It's been quite the eventful week on the farm. Monday started out with spring bee feeding expectations. I made a trip to pick up about three tons of bee feed:
On Tuesday morning, 4:30 AM, I started out on another trip. This one heading south to Kentucky to pick up an order of 3000 frames and foundation among other bee related odds and ends. About a mile down the dark road I noticed the trailer lights were out. I had to turn the whole outfit around and try to figure out what was going on. By daylight I was still no closer to a roadworthy trailer so I thought I might as well fix myself some breakfast.
That's about the time Jayne came downstairs. She was having labor pains!
Our previous three babies were born a week past their due date. This one was apparently coming six days early! As it turned out the trailer problems were a blessing. I'd never live it down if our forth child was born while I was off in Kentucky hauling bee equipment.

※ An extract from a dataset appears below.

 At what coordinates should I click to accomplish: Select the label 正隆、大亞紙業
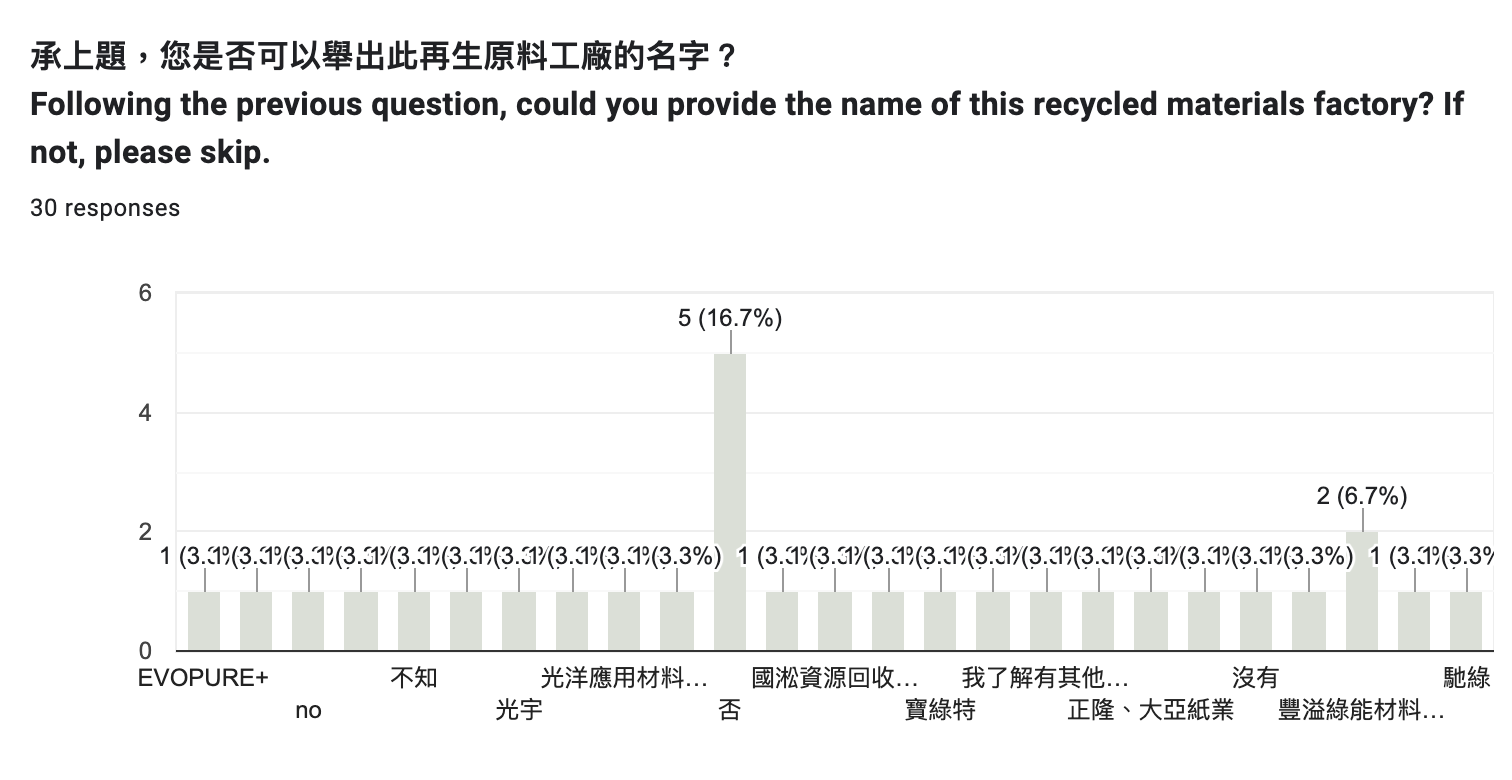[x=1151, y=711]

By the day's end, she was in our arms:
|Eden Caroline Barnes|
Born March 4th. 8.0 lbs
By this point in our baby having careers, the nurses and doctors all knew us as the beekeepers (the prolific beekeepers). I was surprised to receive quite a few thank-yous and compliments about the honey we brought two years ago when Bridger was born.
Couldn't disappoint this time around.
Yes, of course, the big one was for Dr. Goldfarb.
He catches a baby and gets all that honey. Isn't that just the way?
Eden timed it perfectly so that we'd have to stay two nights as captives in the hospital. The family all had to visit. Welcome to the noisy world, little girl.
My brother brought cigars. Once again, adamantly, Jayne refused to let the baby have even one puff.
So after nearly 48 hours we were homeward bound with a new addition in tow:
|CLICK IT OR TICKET|
Even for you, Eden!
And the day we drove Eden home happened to be Mason's birthday.
Our little rocket scientist turned six!
He's pretty serious about space.
When asked if he wanted to play basketball in town this winter, he responded, "No, I guess not..."
"Why not, Mason?"
"Because... it's not about science."
Now that's my boy!
We thought he could handle a telescope:
So far we've been able to explore the interstellar mysteries of bird feeders, branches and sandbox toys.
At this point in his career his head is completely in the stars with almost zero interest in bees. Maybe he'll come around, maybe not. (Beekeeping really is about science, Mason!)
And even if the astronomy doesn't work out, he's smart and talented; so many roads for a young man such as this:
Urgent Update: (at Jayne's request) I would like to clarify that I'm not laughing at Mason in this video, just the funniness of it all. In fact I didn't discover the little "plumber aspect" until re-watching it. Also, I'm not knocking on plumbers. There have been many instances, living in this old house, that I have wished I was one.